_INSTRUCTIONS FOR THE TASK_
A set of records appears below. Print them all, word for word.
DATA RECORDS: Begin
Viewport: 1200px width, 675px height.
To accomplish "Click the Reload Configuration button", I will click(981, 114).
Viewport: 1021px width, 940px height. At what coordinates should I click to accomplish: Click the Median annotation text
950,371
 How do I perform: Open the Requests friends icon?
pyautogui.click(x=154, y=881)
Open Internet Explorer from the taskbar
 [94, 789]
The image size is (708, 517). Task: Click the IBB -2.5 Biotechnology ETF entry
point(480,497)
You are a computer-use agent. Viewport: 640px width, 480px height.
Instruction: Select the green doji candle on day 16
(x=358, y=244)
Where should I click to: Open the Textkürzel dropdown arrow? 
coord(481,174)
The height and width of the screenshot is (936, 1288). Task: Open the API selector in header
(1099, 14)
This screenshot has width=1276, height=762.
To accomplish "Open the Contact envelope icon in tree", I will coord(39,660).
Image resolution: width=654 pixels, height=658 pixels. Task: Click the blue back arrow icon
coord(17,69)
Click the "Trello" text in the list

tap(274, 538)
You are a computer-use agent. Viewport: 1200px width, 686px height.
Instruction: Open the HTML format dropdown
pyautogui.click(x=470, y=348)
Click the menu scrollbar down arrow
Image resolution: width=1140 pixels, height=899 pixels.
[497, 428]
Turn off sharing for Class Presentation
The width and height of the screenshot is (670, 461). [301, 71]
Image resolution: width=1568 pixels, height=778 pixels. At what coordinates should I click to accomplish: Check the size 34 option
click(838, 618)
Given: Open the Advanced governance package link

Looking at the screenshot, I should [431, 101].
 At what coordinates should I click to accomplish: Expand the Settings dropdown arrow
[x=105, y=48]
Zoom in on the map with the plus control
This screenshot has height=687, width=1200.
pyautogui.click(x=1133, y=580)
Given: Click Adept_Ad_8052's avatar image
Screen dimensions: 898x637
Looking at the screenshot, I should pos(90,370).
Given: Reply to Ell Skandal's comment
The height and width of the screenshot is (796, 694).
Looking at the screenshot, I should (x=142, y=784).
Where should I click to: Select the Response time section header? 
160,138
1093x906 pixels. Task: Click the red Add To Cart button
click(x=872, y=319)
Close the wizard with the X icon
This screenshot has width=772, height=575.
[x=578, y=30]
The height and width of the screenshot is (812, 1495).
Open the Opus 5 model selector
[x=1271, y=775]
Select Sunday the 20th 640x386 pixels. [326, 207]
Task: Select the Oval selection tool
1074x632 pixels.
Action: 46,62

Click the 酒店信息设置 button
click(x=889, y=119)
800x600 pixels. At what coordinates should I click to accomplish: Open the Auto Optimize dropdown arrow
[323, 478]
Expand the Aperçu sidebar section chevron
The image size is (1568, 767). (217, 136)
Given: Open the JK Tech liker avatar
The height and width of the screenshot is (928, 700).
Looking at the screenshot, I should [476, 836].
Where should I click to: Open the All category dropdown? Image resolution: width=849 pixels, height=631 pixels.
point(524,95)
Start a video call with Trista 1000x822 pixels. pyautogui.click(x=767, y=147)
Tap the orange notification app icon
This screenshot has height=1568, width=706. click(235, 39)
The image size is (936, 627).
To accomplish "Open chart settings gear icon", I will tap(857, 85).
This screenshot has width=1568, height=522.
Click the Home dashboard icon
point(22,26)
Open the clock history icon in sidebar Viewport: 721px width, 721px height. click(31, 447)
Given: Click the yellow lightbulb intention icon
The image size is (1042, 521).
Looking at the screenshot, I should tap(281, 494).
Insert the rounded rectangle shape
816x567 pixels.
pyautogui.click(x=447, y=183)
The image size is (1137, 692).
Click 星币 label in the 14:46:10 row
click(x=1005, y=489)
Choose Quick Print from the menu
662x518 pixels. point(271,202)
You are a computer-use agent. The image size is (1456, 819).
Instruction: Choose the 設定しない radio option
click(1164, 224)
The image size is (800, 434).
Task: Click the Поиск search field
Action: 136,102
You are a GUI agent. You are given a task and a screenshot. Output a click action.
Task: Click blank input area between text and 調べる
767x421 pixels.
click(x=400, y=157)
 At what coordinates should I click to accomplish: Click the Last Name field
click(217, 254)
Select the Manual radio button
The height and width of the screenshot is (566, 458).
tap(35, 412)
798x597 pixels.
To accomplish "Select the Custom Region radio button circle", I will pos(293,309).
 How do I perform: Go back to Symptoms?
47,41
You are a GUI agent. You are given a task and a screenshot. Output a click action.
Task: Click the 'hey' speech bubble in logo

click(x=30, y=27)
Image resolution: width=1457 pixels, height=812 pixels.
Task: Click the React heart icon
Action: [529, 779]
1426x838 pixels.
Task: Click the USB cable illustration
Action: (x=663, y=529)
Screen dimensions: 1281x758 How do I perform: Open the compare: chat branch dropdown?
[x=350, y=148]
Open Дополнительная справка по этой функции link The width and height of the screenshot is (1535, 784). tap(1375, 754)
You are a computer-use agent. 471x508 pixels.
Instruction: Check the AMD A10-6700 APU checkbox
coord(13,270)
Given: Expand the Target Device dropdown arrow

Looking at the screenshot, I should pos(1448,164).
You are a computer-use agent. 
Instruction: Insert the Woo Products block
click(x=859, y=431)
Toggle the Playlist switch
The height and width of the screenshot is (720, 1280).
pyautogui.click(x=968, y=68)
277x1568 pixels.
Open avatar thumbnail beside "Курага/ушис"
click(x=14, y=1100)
DATA RECORDS: End
_ANSWER SPACE_
Viewport: 1200px width, 675px height.
To accomplish "Click the Reload Configuration button", I will click(981, 114).
Viewport: 1021px width, 940px height. At what coordinates should I click to accomplish: Click the Median annotation text
950,371
 How do I perform: Open the Requests friends icon?
pyautogui.click(x=154, y=881)
Open Internet Explorer from the taskbar
 [94, 789]
The image size is (708, 517). Task: Click the IBB -2.5 Biotechnology ETF entry
point(480,497)
You are a computer-use agent. Viewport: 640px width, 480px height.
Instruction: Select the green doji candle on day 16
(x=358, y=244)
Where should I click to: Open the Textkürzel dropdown arrow? 
coord(481,174)
The height and width of the screenshot is (936, 1288). Task: Open the API selector in header
(1099, 14)
This screenshot has width=1276, height=762.
To accomplish "Open the Contact envelope icon in tree", I will coord(39,660).
Image resolution: width=654 pixels, height=658 pixels. Task: Click the blue back arrow icon
coord(17,69)
Click the "Trello" text in the list

tap(274, 538)
You are a computer-use agent. Viewport: 1200px width, 686px height.
Instruction: Open the HTML format dropdown
pyautogui.click(x=470, y=348)
Click the menu scrollbar down arrow
Image resolution: width=1140 pixels, height=899 pixels.
[497, 428]
Turn off sharing for Class Presentation
The width and height of the screenshot is (670, 461). [301, 71]
Image resolution: width=1568 pixels, height=778 pixels. At what coordinates should I click to accomplish: Check the size 34 option
click(838, 618)
Given: Open the Advanced governance package link

Looking at the screenshot, I should [431, 101].
 At what coordinates should I click to accomplish: Expand the Settings dropdown arrow
[x=105, y=48]
Zoom in on the map with the plus control
This screenshot has height=687, width=1200.
pyautogui.click(x=1133, y=580)
Given: Click Adept_Ad_8052's avatar image
Screen dimensions: 898x637
Looking at the screenshot, I should pos(90,370).
Given: Reply to Ell Skandal's comment
The height and width of the screenshot is (796, 694).
Looking at the screenshot, I should (x=142, y=784).
Where should I click to: Select the Response time section header? 
160,138
1093x906 pixels. Task: Click the red Add To Cart button
click(x=872, y=319)
Close the wizard with the X icon
This screenshot has width=772, height=575.
[x=578, y=30]
The height and width of the screenshot is (812, 1495).
Open the Opus 5 model selector
[x=1271, y=775]
Select Sunday the 20th 640x386 pixels. [326, 207]
Task: Select the Oval selection tool
1074x632 pixels.
Action: 46,62

Click the 酒店信息设置 button
click(x=889, y=119)
800x600 pixels. At what coordinates should I click to accomplish: Open the Auto Optimize dropdown arrow
[323, 478]
Expand the Aperçu sidebar section chevron
The image size is (1568, 767). (217, 136)
Given: Open the JK Tech liker avatar
The height and width of the screenshot is (928, 700).
Looking at the screenshot, I should [476, 836].
Where should I click to: Open the All category dropdown? Image resolution: width=849 pixels, height=631 pixels.
point(524,95)
Start a video call with Trista 1000x822 pixels. pyautogui.click(x=767, y=147)
Tap the orange notification app icon
This screenshot has height=1568, width=706. click(235, 39)
The image size is (936, 627).
To accomplish "Open chart settings gear icon", I will tap(857, 85).
This screenshot has width=1568, height=522.
Click the Home dashboard icon
point(22,26)
Open the clock history icon in sidebar Viewport: 721px width, 721px height. click(31, 447)
Given: Click the yellow lightbulb intention icon
The image size is (1042, 521).
Looking at the screenshot, I should tap(281, 494).
Insert the rounded rectangle shape
816x567 pixels.
pyautogui.click(x=447, y=183)
The image size is (1137, 692).
Click 星币 label in the 14:46:10 row
click(x=1005, y=489)
Choose Quick Print from the menu
662x518 pixels. point(271,202)
You are a computer-use agent. The image size is (1456, 819).
Instruction: Choose the 設定しない radio option
click(1164, 224)
The image size is (800, 434).
Task: Click the Поиск search field
Action: 136,102
You are a GUI agent. You are given a task and a screenshot. Output a click action.
Task: Click blank input area between text and 調べる
767x421 pixels.
click(x=400, y=157)
 At what coordinates should I click to accomplish: Click the Last Name field
click(217, 254)
Select the Manual radio button
The height and width of the screenshot is (566, 458).
tap(35, 412)
798x597 pixels.
To accomplish "Select the Custom Region radio button circle", I will pos(293,309).
 How do I perform: Go back to Symptoms?
47,41
You are a GUI agent. You are given a task and a screenshot. Output a click action.
Task: Click the 'hey' speech bubble in logo

click(x=30, y=27)
Image resolution: width=1457 pixels, height=812 pixels.
Task: Click the React heart icon
Action: [529, 779]
1426x838 pixels.
Task: Click the USB cable illustration
Action: (x=663, y=529)
Screen dimensions: 1281x758 How do I perform: Open the compare: chat branch dropdown?
[x=350, y=148]
Open Дополнительная справка по этой функции link The width and height of the screenshot is (1535, 784). tap(1375, 754)
You are a computer-use agent. 471x508 pixels.
Instruction: Check the AMD A10-6700 APU checkbox
coord(13,270)
Given: Expand the Target Device dropdown arrow

Looking at the screenshot, I should pos(1448,164).
You are a computer-use agent. 
Instruction: Insert the Woo Products block
click(x=859, y=431)
Toggle the Playlist switch
The height and width of the screenshot is (720, 1280).
pyautogui.click(x=968, y=68)
277x1568 pixels.
Open avatar thumbnail beside "Курага/ушис"
click(x=14, y=1100)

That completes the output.